(Data records)
**********
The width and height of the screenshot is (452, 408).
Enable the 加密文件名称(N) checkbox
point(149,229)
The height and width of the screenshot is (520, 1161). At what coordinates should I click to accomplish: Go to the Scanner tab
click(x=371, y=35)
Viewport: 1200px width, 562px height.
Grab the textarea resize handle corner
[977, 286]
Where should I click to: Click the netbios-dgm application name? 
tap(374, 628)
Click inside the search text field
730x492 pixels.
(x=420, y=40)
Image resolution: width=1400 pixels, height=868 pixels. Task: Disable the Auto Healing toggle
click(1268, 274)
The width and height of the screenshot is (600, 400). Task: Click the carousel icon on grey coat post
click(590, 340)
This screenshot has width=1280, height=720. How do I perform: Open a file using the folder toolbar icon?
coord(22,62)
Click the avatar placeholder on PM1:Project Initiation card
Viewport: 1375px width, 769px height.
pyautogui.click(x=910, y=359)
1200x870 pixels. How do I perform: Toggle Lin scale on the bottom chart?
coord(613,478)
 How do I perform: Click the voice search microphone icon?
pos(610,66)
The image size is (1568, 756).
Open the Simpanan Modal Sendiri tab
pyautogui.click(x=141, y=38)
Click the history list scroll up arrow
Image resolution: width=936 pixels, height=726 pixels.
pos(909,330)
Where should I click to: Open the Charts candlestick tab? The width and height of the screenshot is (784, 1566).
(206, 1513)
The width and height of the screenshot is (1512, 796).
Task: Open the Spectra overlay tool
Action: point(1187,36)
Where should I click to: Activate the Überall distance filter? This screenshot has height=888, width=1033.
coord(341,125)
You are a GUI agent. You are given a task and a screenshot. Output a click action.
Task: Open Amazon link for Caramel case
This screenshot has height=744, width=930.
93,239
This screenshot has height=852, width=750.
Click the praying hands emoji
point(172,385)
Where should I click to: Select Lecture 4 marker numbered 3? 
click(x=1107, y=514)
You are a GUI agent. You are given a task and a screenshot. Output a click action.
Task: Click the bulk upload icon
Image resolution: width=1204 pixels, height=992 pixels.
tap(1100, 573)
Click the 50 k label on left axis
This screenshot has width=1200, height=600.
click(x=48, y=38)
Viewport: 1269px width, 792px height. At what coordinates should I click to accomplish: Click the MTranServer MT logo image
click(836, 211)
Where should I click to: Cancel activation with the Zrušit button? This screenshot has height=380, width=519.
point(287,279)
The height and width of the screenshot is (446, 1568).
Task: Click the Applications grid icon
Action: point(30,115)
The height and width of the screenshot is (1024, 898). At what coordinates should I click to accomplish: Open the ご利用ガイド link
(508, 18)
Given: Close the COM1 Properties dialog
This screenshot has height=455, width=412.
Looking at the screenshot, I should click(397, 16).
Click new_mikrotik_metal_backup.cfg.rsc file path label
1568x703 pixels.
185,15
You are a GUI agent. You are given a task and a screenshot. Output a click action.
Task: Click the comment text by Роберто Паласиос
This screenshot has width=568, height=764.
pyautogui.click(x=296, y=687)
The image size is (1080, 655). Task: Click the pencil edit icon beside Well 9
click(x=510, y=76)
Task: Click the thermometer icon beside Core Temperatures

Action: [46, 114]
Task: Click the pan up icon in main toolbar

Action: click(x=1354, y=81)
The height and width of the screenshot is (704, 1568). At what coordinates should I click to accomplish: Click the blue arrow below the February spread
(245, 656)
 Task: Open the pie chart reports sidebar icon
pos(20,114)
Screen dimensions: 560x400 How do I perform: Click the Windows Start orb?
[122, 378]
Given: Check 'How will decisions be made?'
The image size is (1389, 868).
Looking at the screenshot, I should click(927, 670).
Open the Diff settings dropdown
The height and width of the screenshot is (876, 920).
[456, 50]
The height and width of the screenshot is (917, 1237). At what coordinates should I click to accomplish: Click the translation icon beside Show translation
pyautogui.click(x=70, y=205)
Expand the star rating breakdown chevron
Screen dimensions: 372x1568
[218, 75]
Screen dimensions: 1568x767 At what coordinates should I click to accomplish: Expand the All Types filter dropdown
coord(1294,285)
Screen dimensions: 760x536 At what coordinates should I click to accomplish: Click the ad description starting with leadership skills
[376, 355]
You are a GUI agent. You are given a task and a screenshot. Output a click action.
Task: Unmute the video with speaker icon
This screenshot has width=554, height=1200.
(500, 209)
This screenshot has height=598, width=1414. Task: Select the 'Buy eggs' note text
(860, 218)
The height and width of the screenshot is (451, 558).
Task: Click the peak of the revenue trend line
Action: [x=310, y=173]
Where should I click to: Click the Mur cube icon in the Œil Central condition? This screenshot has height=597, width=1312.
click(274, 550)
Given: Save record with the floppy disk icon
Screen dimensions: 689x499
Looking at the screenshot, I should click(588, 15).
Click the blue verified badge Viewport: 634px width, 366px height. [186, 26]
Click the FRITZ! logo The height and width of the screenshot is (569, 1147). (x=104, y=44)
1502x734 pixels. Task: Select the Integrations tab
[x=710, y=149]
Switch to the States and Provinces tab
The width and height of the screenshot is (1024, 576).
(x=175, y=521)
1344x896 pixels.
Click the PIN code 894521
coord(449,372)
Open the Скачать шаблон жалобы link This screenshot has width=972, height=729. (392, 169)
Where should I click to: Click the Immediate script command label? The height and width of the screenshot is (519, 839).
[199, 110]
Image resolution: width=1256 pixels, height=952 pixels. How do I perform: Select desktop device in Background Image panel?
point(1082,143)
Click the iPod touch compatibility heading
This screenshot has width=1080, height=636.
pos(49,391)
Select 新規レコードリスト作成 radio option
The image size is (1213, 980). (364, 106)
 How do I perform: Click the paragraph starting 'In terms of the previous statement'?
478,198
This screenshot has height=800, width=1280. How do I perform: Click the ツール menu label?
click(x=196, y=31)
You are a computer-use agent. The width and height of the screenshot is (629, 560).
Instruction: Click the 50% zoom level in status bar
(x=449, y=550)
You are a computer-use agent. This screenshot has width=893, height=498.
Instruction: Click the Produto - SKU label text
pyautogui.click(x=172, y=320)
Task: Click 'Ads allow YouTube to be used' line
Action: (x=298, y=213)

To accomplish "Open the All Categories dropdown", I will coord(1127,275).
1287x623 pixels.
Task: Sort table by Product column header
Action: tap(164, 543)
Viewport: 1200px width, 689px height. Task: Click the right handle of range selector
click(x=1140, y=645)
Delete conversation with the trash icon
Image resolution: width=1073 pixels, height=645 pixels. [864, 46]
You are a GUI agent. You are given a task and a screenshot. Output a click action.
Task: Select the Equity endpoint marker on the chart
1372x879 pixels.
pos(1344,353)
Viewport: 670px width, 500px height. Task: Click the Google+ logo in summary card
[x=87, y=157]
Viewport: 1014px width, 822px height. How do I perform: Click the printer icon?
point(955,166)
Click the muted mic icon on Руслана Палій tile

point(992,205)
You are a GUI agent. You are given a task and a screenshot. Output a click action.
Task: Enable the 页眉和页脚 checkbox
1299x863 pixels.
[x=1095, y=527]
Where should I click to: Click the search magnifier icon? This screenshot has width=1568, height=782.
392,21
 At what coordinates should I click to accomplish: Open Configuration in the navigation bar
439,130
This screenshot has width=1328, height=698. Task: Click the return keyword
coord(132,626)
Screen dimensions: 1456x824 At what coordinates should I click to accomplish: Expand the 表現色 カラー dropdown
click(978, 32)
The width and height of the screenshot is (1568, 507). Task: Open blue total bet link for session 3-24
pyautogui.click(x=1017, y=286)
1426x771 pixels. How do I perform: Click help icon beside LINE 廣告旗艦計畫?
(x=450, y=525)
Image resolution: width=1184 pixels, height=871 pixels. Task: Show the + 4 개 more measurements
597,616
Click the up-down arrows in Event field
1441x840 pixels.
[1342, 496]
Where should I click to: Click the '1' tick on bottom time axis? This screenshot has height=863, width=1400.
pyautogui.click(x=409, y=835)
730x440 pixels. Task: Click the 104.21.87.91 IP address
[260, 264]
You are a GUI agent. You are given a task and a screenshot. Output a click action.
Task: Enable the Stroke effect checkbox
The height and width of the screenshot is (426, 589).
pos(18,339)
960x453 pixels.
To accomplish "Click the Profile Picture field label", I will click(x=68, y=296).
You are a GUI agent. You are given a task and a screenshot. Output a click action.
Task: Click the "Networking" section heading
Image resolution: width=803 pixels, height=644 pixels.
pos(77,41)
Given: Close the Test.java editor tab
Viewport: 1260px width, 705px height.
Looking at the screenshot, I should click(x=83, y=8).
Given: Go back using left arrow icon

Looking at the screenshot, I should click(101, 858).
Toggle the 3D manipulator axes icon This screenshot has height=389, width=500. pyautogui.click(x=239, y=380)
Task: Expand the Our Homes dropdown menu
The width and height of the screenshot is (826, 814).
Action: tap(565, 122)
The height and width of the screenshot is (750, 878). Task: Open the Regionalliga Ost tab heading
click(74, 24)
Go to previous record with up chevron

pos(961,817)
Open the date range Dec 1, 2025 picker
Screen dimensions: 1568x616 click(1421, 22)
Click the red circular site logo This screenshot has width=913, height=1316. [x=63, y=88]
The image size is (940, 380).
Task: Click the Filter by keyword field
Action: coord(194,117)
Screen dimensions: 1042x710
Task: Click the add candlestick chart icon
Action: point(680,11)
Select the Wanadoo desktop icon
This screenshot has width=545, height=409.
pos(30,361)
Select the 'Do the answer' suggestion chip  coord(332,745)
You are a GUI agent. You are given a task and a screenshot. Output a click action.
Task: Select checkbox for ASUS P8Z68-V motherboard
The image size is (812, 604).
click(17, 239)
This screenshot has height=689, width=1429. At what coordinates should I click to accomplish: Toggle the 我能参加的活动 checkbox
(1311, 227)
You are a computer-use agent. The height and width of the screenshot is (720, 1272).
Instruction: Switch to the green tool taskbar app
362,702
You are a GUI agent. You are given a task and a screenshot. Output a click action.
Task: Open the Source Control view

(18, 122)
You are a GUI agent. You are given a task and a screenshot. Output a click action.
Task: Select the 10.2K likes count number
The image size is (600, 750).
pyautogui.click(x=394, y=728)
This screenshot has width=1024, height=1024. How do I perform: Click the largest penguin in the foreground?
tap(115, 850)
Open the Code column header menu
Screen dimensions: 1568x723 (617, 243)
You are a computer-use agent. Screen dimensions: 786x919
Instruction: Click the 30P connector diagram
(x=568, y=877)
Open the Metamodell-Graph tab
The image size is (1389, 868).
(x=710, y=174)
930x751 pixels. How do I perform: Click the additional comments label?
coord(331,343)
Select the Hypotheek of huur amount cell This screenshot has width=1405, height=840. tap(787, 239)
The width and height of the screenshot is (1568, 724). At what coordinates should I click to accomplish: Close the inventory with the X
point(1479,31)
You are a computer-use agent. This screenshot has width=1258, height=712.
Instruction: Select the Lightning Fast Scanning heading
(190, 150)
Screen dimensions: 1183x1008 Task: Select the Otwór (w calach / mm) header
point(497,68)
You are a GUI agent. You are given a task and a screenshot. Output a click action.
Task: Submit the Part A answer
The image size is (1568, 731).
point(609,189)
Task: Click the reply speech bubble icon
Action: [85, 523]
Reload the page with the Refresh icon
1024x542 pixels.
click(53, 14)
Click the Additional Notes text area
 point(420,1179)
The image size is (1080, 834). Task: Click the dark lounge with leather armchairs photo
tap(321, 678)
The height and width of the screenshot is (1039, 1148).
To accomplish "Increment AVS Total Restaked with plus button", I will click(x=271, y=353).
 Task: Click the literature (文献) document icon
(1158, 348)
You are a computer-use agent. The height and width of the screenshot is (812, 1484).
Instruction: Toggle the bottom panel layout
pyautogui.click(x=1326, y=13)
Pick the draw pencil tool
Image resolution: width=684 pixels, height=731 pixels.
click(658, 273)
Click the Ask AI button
**********
Written task
Rewrite the lines between the line holding "Where should I click to: Click the Mur" and the line holding "The image size is (1213, 980). (364, 106)", inclusive, with "Integrations" changed to "Settings" and all else unchanged.

Exercise output
Where should I click to: Click the Mur cube icon in the Œil Central condition? This screenshot has height=597, width=1312.
click(274, 550)
Given: Save record with the floppy disk icon
Screen dimensions: 689x499
Looking at the screenshot, I should click(588, 15).
Click the blue verified badge Viewport: 634px width, 366px height. [186, 26]
Click the FRITZ! logo The height and width of the screenshot is (569, 1147). (x=104, y=44)
1502x734 pixels. Task: Select the Settings tab
[x=710, y=149]
Switch to the States and Provinces tab
The width and height of the screenshot is (1024, 576).
(x=175, y=521)
1344x896 pixels.
Click the PIN code 894521
coord(449,372)
Open the Скачать шаблон жалобы link This screenshot has width=972, height=729. (392, 169)
Where should I click to: Click the Immediate script command label? The height and width of the screenshot is (519, 839).
[199, 110]
Image resolution: width=1256 pixels, height=952 pixels. How do I perform: Select desktop device in Background Image panel?
point(1082,143)
Click the iPod touch compatibility heading
This screenshot has width=1080, height=636.
pos(49,391)
Select 新規レコードリスト作成 radio option
The image size is (1213, 980). (364, 106)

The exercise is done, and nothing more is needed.